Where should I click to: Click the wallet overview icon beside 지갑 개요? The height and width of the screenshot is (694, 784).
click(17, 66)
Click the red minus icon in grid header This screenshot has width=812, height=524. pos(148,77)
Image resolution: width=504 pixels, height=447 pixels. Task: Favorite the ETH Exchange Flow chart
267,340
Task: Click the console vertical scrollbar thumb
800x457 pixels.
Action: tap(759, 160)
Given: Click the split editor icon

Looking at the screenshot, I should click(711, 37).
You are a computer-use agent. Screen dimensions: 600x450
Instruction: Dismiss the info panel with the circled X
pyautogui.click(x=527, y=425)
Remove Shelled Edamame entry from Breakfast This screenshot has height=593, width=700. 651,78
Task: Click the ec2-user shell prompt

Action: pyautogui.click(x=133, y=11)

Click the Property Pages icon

Exercise objective: Copy every line from the records above that contains the word "This".

Finished task:
Click the red minus icon in grid header This screenshot has width=812, height=524. pos(148,77)
Remove Shelled Edamame entry from Breakfast This screenshot has height=593, width=700. 651,78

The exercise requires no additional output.